The pace of equalizing pay has been frustratingly slow, but companies are making moves to increase efforts. Holly Copeland, Senior Director, Corporate Social Responsibility, Sustainability & Impact at Horizon Therapeutics, explained how her company is working to ensure that the infrastructure within the organization supports pay equity. It is crucial to find the baseline and have processes in place to move forward.
Maria Colacurcio, CEO of Syndio, explained that starting pay is the biggest roadblock to pay equity, as that inequity compounds over time. She described how a job’s value should exist independently of a person’s experience and engage parental benefits without regard to gender. Companies have a responsibility to mend the gaps. For Michael Blake, Founder & CEO of Atlas Strategy Group, companies have a responsibility to pay employees what they’re worth. Bringing equity and justice to scale can be accomplished by business ownership and a focus on entrepreneurs of color and women.

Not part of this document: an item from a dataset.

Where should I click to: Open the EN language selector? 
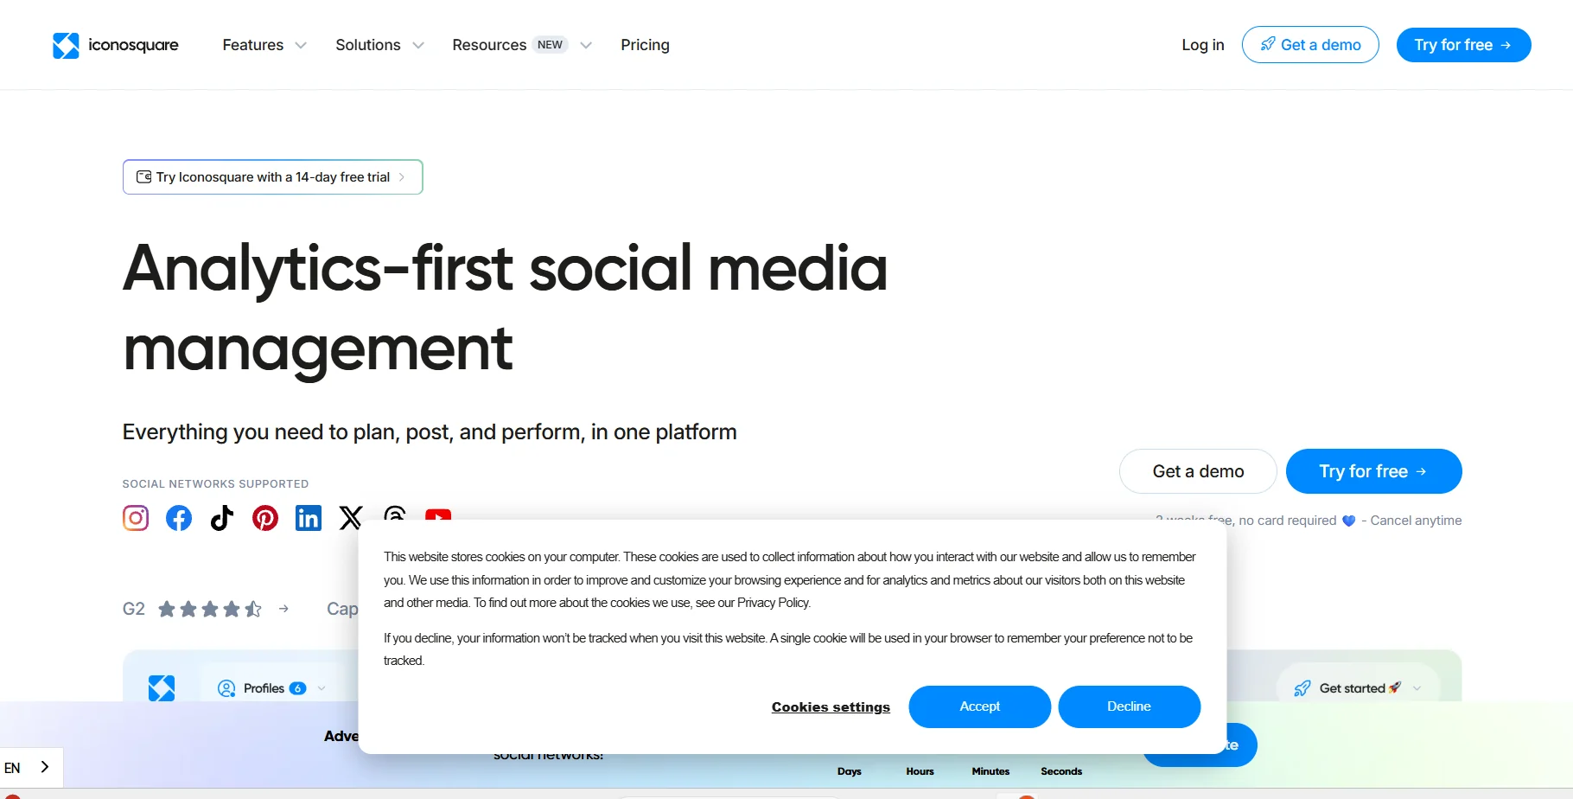tap(28, 768)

From there, Julie Hyman, Anchor at Yahoo Finance, directed the conversation toward the differing roles of private enterprise and government. Blake suggested that through regulation, governments can drive change on a larger scale if they approach this change with a long-term lens rather than an election-cycle focus. Copeland expressed surprise that pay equity is still unresolved: it’s an ethical issue and businesses must move proactively to understand and address the underlying issues.

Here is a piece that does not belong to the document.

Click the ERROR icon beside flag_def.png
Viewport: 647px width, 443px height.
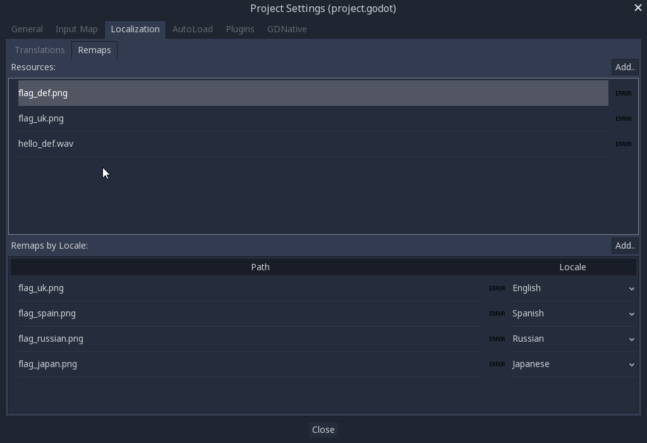[x=623, y=92]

There is a strong business case to be made for a focus on pay equity. Colacurcio described how employees are holding their CEOs to account, and Blake agreed that businesses should see their team members as investments and not charity. There is a true business incentive for companies to demonstrate that they value their employees.
Let’s change things at scale through policy and regulation while, simultaneously, the private sector can demonstrate the best practices that can help you when it comes to access to capital and actual implementation.
Michael Blake
Building in these systems, these checks and balances, is what you can do as any entity—not just a business but a non-profit, any organization, to make sure you’re staying true to the commitment and that you have it for the long term.
Holly Copeland
I think of the issue of parenthood as one of the contributing factors to the persistent pay gap.
Julie Hyman
The single most significant factor in any pay equity analysis is starting pay. Once you’ve done that, how do you stay on top of it over time, as people are hired, during merit cycles, and as you’re looking at proposed bonus pay. There are all these micro decisions that are laden with discretion.